Le futur chef du gouvernement italien, Mario Monti, a réclamé un peu de temps aux marchés pour former son équipe et mettre en oeuvre un programme, qui contiendra «des sacrifices», afin de récupérer la crédibilité perdue dans les derniers mois du gouvernement Berlusconi.

Après avoir reçu toute la journée des délégations politiques, il a annoncé devant la presse que les Italiens devront faire «peut-être des sacrifices», une fois qu'il aura prêté serment et lancera son programme de gouvernement.

D'autres consultations avec les partis politiques et avec les partenaires sociaux sont prévues mardi. Elles se termineront par la présentation par M. Monti d'une liste restreinte, sans doute d'une douzaine de ministres, au chef de l'État, Giorgio Napolitano.

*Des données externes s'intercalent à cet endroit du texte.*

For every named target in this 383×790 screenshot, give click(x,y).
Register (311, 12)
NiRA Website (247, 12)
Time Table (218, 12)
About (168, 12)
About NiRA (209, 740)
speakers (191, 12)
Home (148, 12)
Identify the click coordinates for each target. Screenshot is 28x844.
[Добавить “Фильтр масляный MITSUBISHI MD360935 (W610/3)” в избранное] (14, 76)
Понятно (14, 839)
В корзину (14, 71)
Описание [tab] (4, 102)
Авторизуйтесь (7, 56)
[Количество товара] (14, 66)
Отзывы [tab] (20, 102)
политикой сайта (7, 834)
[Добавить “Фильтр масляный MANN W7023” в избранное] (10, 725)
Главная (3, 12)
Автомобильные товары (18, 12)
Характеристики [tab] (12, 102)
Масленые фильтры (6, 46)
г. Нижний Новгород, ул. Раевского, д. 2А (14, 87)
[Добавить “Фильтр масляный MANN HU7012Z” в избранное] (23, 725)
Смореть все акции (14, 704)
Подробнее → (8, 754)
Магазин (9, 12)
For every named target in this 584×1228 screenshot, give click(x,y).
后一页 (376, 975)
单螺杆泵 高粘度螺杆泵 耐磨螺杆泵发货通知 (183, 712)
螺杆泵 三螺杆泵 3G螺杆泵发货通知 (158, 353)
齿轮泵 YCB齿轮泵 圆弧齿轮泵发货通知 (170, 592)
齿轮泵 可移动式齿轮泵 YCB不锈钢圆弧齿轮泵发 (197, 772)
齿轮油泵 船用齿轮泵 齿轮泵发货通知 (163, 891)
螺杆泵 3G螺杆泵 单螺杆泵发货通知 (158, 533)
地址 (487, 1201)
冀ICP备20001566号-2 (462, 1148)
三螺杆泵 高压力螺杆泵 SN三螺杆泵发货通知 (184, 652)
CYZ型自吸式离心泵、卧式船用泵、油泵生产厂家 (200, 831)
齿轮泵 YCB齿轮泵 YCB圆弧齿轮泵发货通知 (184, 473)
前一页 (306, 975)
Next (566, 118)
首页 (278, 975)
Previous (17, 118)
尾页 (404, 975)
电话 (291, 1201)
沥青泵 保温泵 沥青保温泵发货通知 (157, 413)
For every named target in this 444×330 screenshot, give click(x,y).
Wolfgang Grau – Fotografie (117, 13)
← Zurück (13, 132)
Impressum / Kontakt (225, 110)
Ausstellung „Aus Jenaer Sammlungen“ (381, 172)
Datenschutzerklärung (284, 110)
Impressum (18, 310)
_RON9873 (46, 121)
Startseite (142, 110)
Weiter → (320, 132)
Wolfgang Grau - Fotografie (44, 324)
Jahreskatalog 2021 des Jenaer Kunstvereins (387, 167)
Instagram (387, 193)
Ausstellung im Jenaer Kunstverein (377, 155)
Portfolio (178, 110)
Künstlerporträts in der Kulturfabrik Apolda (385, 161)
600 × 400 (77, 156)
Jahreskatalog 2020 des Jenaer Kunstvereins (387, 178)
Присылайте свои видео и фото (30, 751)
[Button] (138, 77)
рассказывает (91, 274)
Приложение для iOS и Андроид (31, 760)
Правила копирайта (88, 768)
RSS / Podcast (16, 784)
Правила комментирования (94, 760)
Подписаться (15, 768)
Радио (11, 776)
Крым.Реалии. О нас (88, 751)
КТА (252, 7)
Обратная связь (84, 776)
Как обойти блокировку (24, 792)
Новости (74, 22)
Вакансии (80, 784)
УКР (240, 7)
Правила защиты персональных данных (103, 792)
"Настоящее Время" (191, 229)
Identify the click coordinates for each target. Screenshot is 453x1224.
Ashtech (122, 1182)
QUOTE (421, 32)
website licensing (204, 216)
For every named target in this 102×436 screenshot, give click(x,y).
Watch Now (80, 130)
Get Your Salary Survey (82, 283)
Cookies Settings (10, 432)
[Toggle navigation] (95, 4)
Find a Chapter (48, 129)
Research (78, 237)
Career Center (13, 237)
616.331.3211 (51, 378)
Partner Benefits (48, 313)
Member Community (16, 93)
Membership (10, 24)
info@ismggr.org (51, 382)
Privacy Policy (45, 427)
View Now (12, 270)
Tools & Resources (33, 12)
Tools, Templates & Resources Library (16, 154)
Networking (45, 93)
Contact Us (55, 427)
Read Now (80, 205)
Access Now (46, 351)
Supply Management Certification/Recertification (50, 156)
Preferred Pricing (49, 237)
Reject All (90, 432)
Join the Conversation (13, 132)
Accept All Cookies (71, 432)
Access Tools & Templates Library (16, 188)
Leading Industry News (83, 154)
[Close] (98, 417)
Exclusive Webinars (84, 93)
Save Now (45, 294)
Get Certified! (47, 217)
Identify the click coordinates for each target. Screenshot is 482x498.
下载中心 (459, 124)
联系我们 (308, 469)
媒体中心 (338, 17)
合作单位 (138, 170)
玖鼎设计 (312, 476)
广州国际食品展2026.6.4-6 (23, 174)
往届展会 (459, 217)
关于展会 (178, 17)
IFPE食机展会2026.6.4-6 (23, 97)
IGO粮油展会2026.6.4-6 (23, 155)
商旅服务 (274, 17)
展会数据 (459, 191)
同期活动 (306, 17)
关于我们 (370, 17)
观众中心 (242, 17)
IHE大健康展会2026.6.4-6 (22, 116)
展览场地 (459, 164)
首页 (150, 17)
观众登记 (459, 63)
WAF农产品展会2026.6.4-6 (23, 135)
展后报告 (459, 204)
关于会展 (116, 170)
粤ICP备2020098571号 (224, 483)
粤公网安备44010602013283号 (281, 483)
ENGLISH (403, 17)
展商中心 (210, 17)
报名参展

M. Monti a commenté la nervosité des marchés boursiers et obligataires lundi, en leur demandant du temps. En «démocratie, il y a des délais précis» pour préparer un gouvernement et son programme, a-t-il souligné, se disant «certain que les marchés seront patients et comprendront».

Sa désignation par le président avait été initialement saluée par les marchés, mais l'inquiétude a repris le dessus notamment après une chute inattendue de la production industrielle en zone euro en septembre.

La bourse de Milan a terminé sur une chute de 1,99% et les taux italiens à 10 ans sont remontés à 6,7%, après avoir dépassé la semaine dernière les 7%, un niveau périlleux pour la troisième économie européenne, qui doit rembourser une dette colossale de 1.900 milliards d'euros (120% du PIB).

Le premier ministre désigné, surnommé parfois le «cardinal» pour sa prudence, devrait constituer une équipe comprenant surtout des technocrates, même s'il a souligné qu'il aimerait y inclure des «politiques». Le nouveau gouvernement doit durer jusqu'en 2013, date des prochaines législatives, a-t-il estimé.

Selon le président de la Chambre des députés, Gianfranco Fini, le nouveau gouvernement obtiendra la confiance du parlement d'ici vendredi.

M. Monti s'est engagé, une fois entré en fonction, à travailler dans l'urgence et dans le but que l'Italie «redevienne protagoniste» en Europe.

Un porte-parole du commissaire européen Olli Rehn a souligné que «même avec un nouveau gouvernement, notre diagnostic sur l'économie italienne ne change pas». L'UE, convaincue que Rome n'atteindra pas son objectif d'équilibre budgétaire en 2013 malgré les plans d'austérité adoptés ces derniers mois, a demandé notamment de nouvelles mesures de rigueur.

La «patronne des patrons» italiens Emma Marcegaglia, qui le verra mardi, a insisté aussi sur la nécessité de relancer l'économie, «car un pays qui n'a pas de croissance ne peut pas respecter les paramètres de déficit».

M. Monti, réputé pour sa compétence et son indépendance comme commissaire européen (1994-2004), représente un «changement d'époque» pour l'Italie après 17 ans de «berlusconisme», le «professeur» symbolisant «le défi du sérieux» et une «autre Italie», selon les éditorialistes.

La grande inconnue sera la longévité de son équipe. Le président Napolitano voudrait éviter des élections anticipées, car l'Italie doit placer d'ici avril 2012 pour 200 milliards d'euros d'obligations d'État.

Mais bravade ou volonté d'éviter une explosion de son parti, Silvio Berlusconi a averti que sa formation PDL, la plus grande à la Chambre des députés avec plus de 200 sièges, pouvait «retirer son soutien à n'importe quel moment» à M. Monti.

M. Berlusconi, chargé des affaires courantes jusqu'à la prestation de serment du futur gouvernement, pourrait utiliser sa capacité de nuisance si par exemple le gouvernement Monti entreprenait aussi de réviser la loi électorale.

Sur le plan économique, M. Monti devrait rapidement annoncer un nouveau tour de vis budgétaire, comme le demande l'UE.

Il pourrait notamment rétablir la taxe foncière sur la résidence principale abolie par M. Berlusconi et mettre en place un impôt sur la fortune, auquel le Cavaliere, troisième homme le plus riche d'Italie, s'est toujours opposé.

Un autre grand chantier devrait être aussi la réforme des retraites même si M. Monti devra affronter les réticences des syndicats, également défavorables à une trop grande libéralisation du marché du travail.